Put another way, stakeholder capitalism is an excuse for diverting corporate resources that ought to be used to generate return for shareholders. Instead, they are used to pursue an agenda set by a cabal of the unelected, including corporate chieftains, activists, NGOs, foundations, supranational organizations, Davos Man (the World Economic Forum’s Klaus Schwab has been making the stakeholder case for decades) and elements within the state, not infrequently with the encouragement of the government, but all too often without the approval of the legislature.

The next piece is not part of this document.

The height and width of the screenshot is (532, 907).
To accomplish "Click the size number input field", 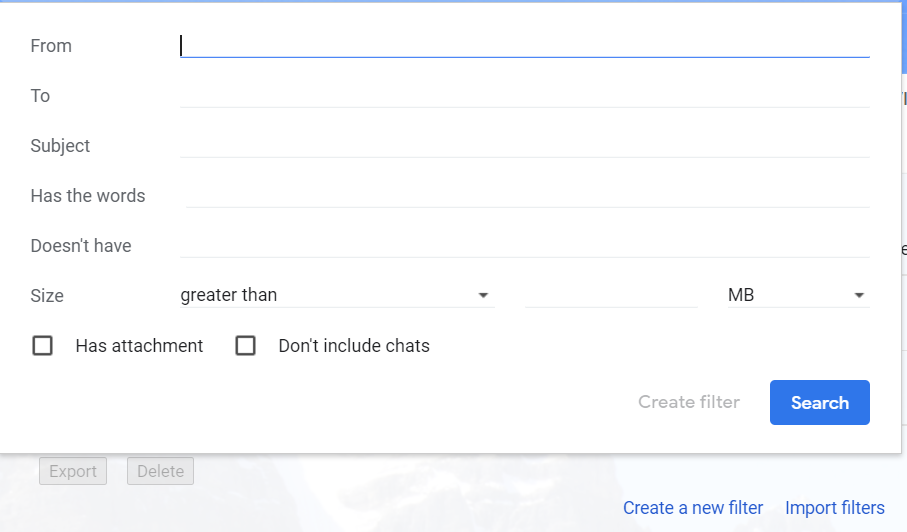I will (611, 295).
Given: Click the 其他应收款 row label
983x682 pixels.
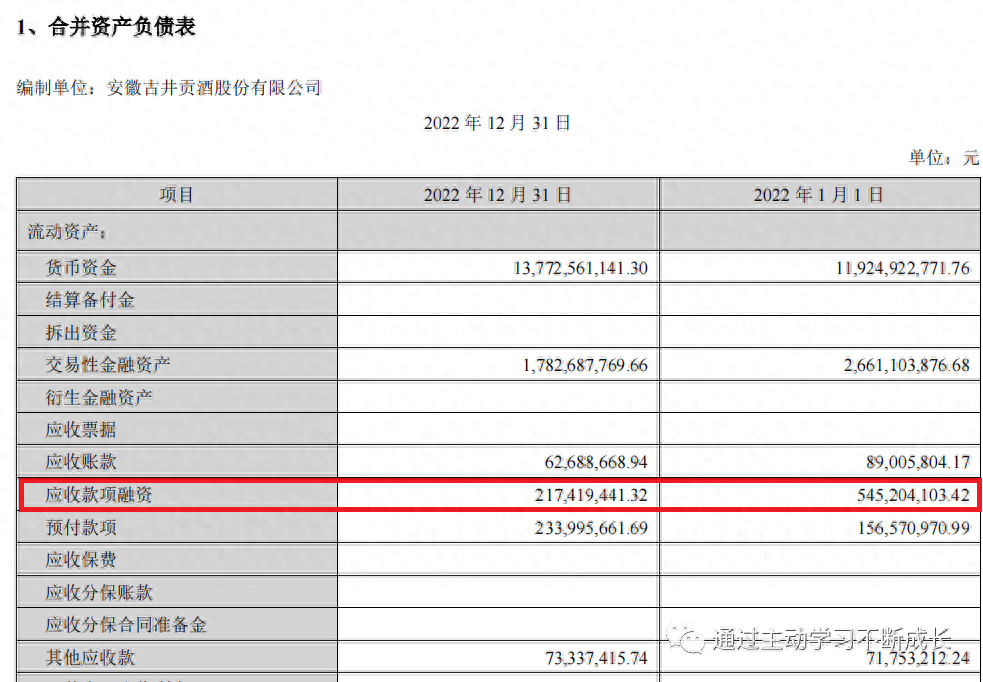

Today’s stakeholder regime may not have some of the institutional attributes of 20th century corporatism (there are no ‘corporative chambers’ in any legislature), if not the institutional recognition (check out how often the EU refers to, and works with, those it views as acceptable stakeholders). But it is difficult not to see it as an expression of corporatism that is, if anything, less of a sham than its infamous predecessors.
It’s smarter too. Rather than overthrow democracy, stakeholder capitalism bypasses it. The pressure on companies to conform to the demands of the climate warriors is not only coming from the activist posse and investment managers. Regulators are also getting in on the act, with, say, central banks coming closer to forcing financial institutions to disclose the risk that climate change allegedly may pose to their businesses, itself part of a broader process (in which banks and investment managers are playing an active part) designed to increase the cost of capital to companies deemed to be doing the wrong thing. Or, to take another example, accountancy bodies, as private institutions even less democratically accountable than central banks, are busy dreaming up mechanisms that will again use ‘disclosure’ on climate risk (and other preoccupations of the socially responsible) as a weapon to impose change on the companies accountants supposedly serve.
The stakeholder regime has, at the very least, an intellectual ancestor in common with fascism when it comes to climate change. But it shows only impatience with democracy, rather than outright opposition to it, at least for now. However, a significant portion of its green wing, while lacking many, but not all, of the peculiarities of prewar fascist environmental concerns, which were mainly German — with some quieter British echoes — does share a deep dislike of individual choice and free markets with the jackboot boys of old, emphatically so at its extreme. If nothing else, this is a reminder of how easily and how often far right and far left converge.
And not just the far left. As we wait to see how much of the Green New Deal will be implemented, recall Roger Shaw, a progressive writer, describing the original New Deal as ‘employing Fascist means to gain liberal ends’. It could happen here (again), and perhaps it already has. What’s more, ‘liberal’(even in the debased American usage of that term) may no longer mean what it once did.